OpenAI’s fired researcher, Leopold Aschenbrenner, published his “situational awareness” manifesto this summer, which made a huge splash on social media. In the text of this manifesto, Aschenbrenner predicts that artificial intelligence will consume nearly 20% of all US electricity by 2029, telling the unspoken and shaping the destructive powers that will change the geopolitical order of the world within a few years. .
Aschenbrenner’s startling idea of how fast AI is progressing is based on one key premise: “That AI will soon become powerful enough to conduct AI research itself, leading to recursive self-improvement and the formation of AI super-intelligence.” »
The idea of ”information explosion” and the formation of self-healing artificial intelligence is not new, and for a long time this concept has been raised in discourses about the long-term future of artificial intelligence.
The last invention that man should think about
Indeed, Alan Turing’s close associate Irving John Goode eloquently expressed this possibility, “Let a superintelligent machine be defined as one which can surpass all the intellectual activities of any man, however intelligent. Since designing machines is one such intellectual activity, a superintelligent machine can design even better machines. In this case, there will undoubtedly be an “information explosion” and human intelligence will be very backward; Therefore, the first super-intelligent machine is the last invention that mankind has to do.”

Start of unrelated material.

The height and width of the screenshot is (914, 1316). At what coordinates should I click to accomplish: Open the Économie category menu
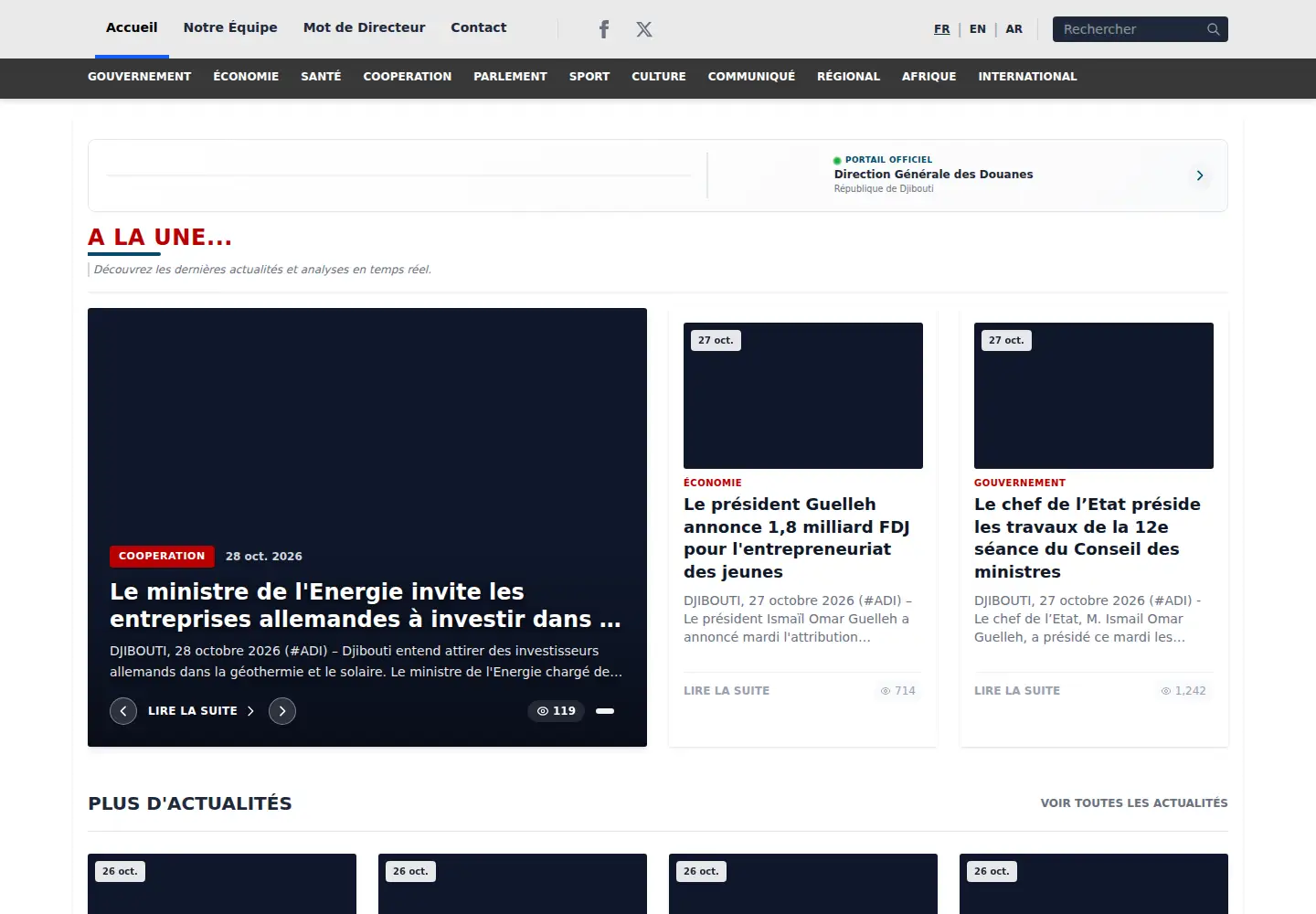click(246, 77)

Self-healing AI is an interesting intellectual concept, but, even amid today’s AI hype, it has a whiff of science fiction, or at least still feels abstract and hypothetical. However, this concept is starting to become more real day by day; Researchers have made tangible progress in building AI systems that can themselves build better AI systems.
These systems aren’t ready for prime time just yet, but they could be in production sooner than you think. Artificial intelligence is gaining the ability to automate larger parts of human activities. Before long, it can do all the human jobs itself, from customer service agent to software engineer to even taxi driver. In order for an AI to reach its level of improvement, all it needs to do is learn to do a specifically human job: “the job of an AI researcher.”
Using artificial intelligence to automate narrow parts of the AI development process has long been common. Neural architecture search and hyperparameter optimization are two examples of these cases. But automating the process of scientific discovery, without human intervention, is a different concept.
The job of an AI researcher is relatively simple: “read the ML literature and come up with new questions or ideas, run experiments to test those ideas, interpret the results, and iterate.”
This description may sound overly simplistic and reductive, but it points to the fact that automating AI research may be surprisingly feasible.